Tutto questo comporta un’adesione, anche ampia, alle scelte di sviluppo ecologico, ma spesso questa adesione sembra di facciata e appare unita a reticenze e imbarazzi privati, come se in fondo ci fosse qualche cosa di non convincente.

Le Nazioni Unite hanno sintetizzato la battaglia per la sostenibilità in 17 punti. Basterebbe un piccolo sondaggio, anche tra i simpatizzanti, per scoprire quanti conoscono veramente tutti i punti e soprattutto la loro connessione. E ancora di più, quanti collegano l’affronto di questi temi con la necessità di un nuovo modello di crescita. La lotta all’inquinamento è legata alla sconfitta della fame, e questa a un’istruzione di qualità; anche la parità di genere, la dignità del lavoro e la crescita economica, così come l’innovazione, la tecnologia e le infrastrutture sono tutti aspetti diversi di uno sviluppo sostenibile, definito dalla “Word Commission on Environment and Developement” come quello che “soddisfa i bisogni delle generazioni presenti senza compromettere la possibilità dei bisogni di quelle future”.

I 17 punti lanciati dall’Onu e la scelta della sostenibilità riguardano scelte di politica economica per il XXI secolo che sono condivise da grandi economisti, che non “predicano” la stupidità della cosiddetta “decrescita felice”.

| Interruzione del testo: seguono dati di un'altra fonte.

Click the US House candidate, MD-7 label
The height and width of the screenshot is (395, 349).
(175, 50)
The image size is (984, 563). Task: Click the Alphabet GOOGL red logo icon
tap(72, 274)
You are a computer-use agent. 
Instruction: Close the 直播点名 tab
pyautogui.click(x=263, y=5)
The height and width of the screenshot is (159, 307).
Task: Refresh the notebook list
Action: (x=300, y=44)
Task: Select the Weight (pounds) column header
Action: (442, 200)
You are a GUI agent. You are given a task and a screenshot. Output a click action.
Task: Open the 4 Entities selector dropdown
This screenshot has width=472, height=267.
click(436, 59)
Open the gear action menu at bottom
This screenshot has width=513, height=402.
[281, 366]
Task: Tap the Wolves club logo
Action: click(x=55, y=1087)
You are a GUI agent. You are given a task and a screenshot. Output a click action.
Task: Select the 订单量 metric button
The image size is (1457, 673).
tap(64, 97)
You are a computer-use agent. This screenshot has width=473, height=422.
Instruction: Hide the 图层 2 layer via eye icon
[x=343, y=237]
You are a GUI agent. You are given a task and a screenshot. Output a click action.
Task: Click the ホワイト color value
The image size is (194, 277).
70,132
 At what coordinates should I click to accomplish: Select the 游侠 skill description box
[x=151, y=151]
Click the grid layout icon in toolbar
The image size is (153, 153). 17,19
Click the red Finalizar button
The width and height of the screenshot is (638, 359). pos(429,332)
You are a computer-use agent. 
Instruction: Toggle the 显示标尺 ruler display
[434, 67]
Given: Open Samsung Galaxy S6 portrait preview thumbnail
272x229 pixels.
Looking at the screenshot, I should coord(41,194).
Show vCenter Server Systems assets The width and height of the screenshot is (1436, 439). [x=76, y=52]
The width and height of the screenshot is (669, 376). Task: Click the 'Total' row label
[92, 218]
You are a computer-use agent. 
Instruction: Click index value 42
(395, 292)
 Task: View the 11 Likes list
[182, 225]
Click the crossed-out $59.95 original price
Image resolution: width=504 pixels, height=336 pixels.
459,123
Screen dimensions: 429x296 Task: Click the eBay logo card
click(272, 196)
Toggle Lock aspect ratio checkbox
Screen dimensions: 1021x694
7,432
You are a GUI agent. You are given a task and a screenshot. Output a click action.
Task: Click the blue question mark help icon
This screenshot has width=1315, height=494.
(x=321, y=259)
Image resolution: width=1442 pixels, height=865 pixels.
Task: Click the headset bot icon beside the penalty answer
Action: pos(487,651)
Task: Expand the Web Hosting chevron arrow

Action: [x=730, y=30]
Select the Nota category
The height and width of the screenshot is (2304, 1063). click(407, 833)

È utile a questo punto suggerire un filo rosso, in tre momenti, che aiuti tutti a sentirsi parte attiva di questo scopo. Il primo momento che unisce i 17 punti dell’Onu è la rinnovata centralità dell’uomo nell’economia. Centralità dell’uomo ripetuta dagli ultimi pontefici e anche da tanti economisti, che hanno denunciato l’egoismo anacronistico e gli scempi dell’ideologia neoliberista di questi anni. La stessa ideologia della libertà di mercato, non sociale, dove ci sarebbe un’ipotetica e magica “mano invisibile” a regolare i cicli.

In fondo, sostenibilità significa chiedersi come sostituire queste scelte che si sono rivelate fallimentari, con un sistema al servizio di ogni persona, unica e irripetibile.

Il secondo momento è la consapevolezza che proprio la “decrescita” sarebbe una sconfitta e l’arretramento dei 17 obiettivi stabiliti dall’Onu, mentre va incrementato l’impegno dell’uomo, il suo lavoro, il suo ingegno e la sua volontà. E tutto questo con l’uso delle tecnologie più avanzate, con la scoperta di nuove e altre tecnologie che possano permettere che Giacarta e Venezia non vadano sotto acqua. In più riciclando, con scoperte avanzate, materiali come plastica o altro per ottenere energia pulita.

Il terzo momento è costituito da una presa di coscienza mondiale che va dall’esimersi dall’inquinare i fiumi nell’Est del mondo, sino alla utilità della raccolta differenziata dei rifiuti in Occidente.

Non c’è sostenibilità senza cultura sussidiaria, senza coinvolgimento planetario dei corpi intermedi, delle comunità locali, della realtà di base per istruire i loro membri. La sostenibilità, per essere attuata, ha bisogno di un soggetto attivo, che lavori e abbia relazioni, di un uomo protagonista. Anche in questo caso occorre l’educazione dell’io perché l’utopia non rimanga tale.